**What the task requires**.
What is needed here is an exact copy of every record below.

**Data entries**.
== Segment start ==

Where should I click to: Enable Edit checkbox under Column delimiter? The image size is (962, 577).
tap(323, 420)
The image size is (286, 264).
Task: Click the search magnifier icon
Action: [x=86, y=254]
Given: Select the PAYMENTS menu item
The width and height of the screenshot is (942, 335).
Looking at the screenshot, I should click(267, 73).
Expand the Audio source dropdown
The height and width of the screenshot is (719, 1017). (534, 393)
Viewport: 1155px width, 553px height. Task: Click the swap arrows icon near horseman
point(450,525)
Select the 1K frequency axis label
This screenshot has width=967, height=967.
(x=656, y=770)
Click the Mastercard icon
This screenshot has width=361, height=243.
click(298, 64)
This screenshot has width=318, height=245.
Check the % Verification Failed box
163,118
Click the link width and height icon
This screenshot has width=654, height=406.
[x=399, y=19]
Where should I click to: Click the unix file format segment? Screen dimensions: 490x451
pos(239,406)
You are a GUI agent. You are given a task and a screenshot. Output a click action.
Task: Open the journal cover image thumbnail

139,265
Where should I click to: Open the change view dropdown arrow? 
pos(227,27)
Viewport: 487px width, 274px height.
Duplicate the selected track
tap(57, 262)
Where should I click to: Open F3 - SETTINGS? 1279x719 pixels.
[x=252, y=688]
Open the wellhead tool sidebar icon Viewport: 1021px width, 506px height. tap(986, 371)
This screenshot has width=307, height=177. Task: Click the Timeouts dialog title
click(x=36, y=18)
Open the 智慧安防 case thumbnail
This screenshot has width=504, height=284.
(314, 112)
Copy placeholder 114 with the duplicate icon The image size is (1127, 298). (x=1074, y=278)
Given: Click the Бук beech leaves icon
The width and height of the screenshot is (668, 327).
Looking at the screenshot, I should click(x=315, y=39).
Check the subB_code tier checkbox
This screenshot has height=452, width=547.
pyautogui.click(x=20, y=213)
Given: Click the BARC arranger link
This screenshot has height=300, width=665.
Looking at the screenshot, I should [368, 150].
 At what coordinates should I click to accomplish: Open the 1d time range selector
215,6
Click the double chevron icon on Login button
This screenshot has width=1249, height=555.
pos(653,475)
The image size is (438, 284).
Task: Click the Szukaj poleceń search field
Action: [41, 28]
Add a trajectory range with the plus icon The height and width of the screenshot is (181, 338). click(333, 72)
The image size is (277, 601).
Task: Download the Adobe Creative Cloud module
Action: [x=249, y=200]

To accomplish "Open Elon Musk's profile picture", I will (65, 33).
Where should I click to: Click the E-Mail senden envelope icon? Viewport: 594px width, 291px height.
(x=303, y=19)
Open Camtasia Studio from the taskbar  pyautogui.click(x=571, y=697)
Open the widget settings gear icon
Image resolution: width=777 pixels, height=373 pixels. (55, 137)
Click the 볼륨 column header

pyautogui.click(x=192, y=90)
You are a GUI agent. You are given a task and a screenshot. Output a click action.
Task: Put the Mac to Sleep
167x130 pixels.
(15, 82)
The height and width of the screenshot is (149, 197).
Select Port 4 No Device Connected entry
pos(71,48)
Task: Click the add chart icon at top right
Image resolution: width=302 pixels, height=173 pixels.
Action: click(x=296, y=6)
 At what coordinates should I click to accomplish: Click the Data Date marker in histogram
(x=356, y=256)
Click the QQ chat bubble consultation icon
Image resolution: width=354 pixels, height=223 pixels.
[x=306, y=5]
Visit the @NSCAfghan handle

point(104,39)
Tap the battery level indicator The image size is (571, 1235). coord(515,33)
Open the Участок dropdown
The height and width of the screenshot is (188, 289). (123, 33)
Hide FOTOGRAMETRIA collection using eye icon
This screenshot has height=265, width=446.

== Segment end ==

**Solution for this problem**.
Where should I click to: Enable Edit checkbox under Column delimiter? The image size is (962, 577).
tap(323, 420)
The image size is (286, 264).
Task: Click the search magnifier icon
Action: [x=86, y=254]
Given: Select the PAYMENTS menu item
The width and height of the screenshot is (942, 335).
Looking at the screenshot, I should click(267, 73).
Expand the Audio source dropdown
The height and width of the screenshot is (719, 1017). (534, 393)
Viewport: 1155px width, 553px height. Task: Click the swap arrows icon near horseman
point(450,525)
Select the 1K frequency axis label
This screenshot has width=967, height=967.
(x=656, y=770)
Click the Mastercard icon
This screenshot has width=361, height=243.
click(298, 64)
This screenshot has width=318, height=245.
Check the % Verification Failed box
163,118
Click the link width and height icon
This screenshot has width=654, height=406.
[x=399, y=19]
Where should I click to: Click the unix file format segment? Screen dimensions: 490x451
pos(239,406)
You are a GUI agent. You are given a task and a screenshot. Output a click action.
Task: Open the journal cover image thumbnail

139,265
Where should I click to: Open the change view dropdown arrow? 
pos(227,27)
Viewport: 487px width, 274px height.
Duplicate the selected track
tap(57, 262)
Where should I click to: Open F3 - SETTINGS? 1279x719 pixels.
[x=252, y=688]
Open the wellhead tool sidebar icon Viewport: 1021px width, 506px height. tap(986, 371)
This screenshot has width=307, height=177. Task: Click the Timeouts dialog title
click(x=36, y=18)
Open the 智慧安防 case thumbnail
This screenshot has width=504, height=284.
(314, 112)
Copy placeholder 114 with the duplicate icon The image size is (1127, 298). (x=1074, y=278)
Given: Click the Бук beech leaves icon
The width and height of the screenshot is (668, 327).
Looking at the screenshot, I should click(x=315, y=39).
Check the subB_code tier checkbox
This screenshot has height=452, width=547.
pyautogui.click(x=20, y=213)
Given: Click the BARC arranger link
This screenshot has height=300, width=665.
Looking at the screenshot, I should [368, 150].
 At what coordinates should I click to accomplish: Open the 1d time range selector
215,6
Click the double chevron icon on Login button
This screenshot has width=1249, height=555.
pos(653,475)
The image size is (438, 284).
Task: Click the Szukaj poleceń search field
Action: [41, 28]
Add a trajectory range with the plus icon The height and width of the screenshot is (181, 338). click(333, 72)
The image size is (277, 601).
Task: Download the Adobe Creative Cloud module
Action: [x=249, y=200]

To accomplish "Open Elon Musk's profile picture", I will (65, 33).
Where should I click to: Click the E-Mail senden envelope icon? Viewport: 594px width, 291px height.
(x=303, y=19)
Open Camtasia Studio from the taskbar  pyautogui.click(x=571, y=697)
Open the widget settings gear icon
Image resolution: width=777 pixels, height=373 pixels. (55, 137)
Click the 볼륨 column header

pyautogui.click(x=192, y=90)
You are a GUI agent. You are given a task and a screenshot. Output a click action.
Task: Put the Mac to Sleep
167x130 pixels.
(15, 82)
The height and width of the screenshot is (149, 197).
Select Port 4 No Device Connected entry
pos(71,48)
Task: Click the add chart icon at top right
Image resolution: width=302 pixels, height=173 pixels.
Action: click(x=296, y=6)
 At what coordinates should I click to accomplish: Click the Data Date marker in histogram
(x=356, y=256)
Click the QQ chat bubble consultation icon
Image resolution: width=354 pixels, height=223 pixels.
[x=306, y=5]
Visit the @NSCAfghan handle

point(104,39)
Tap the battery level indicator The image size is (571, 1235). coord(515,33)
Open the Участок dropdown
The height and width of the screenshot is (188, 289). (123, 33)
Hide FOTOGRAMETRIA collection using eye icon
This screenshot has height=265, width=446.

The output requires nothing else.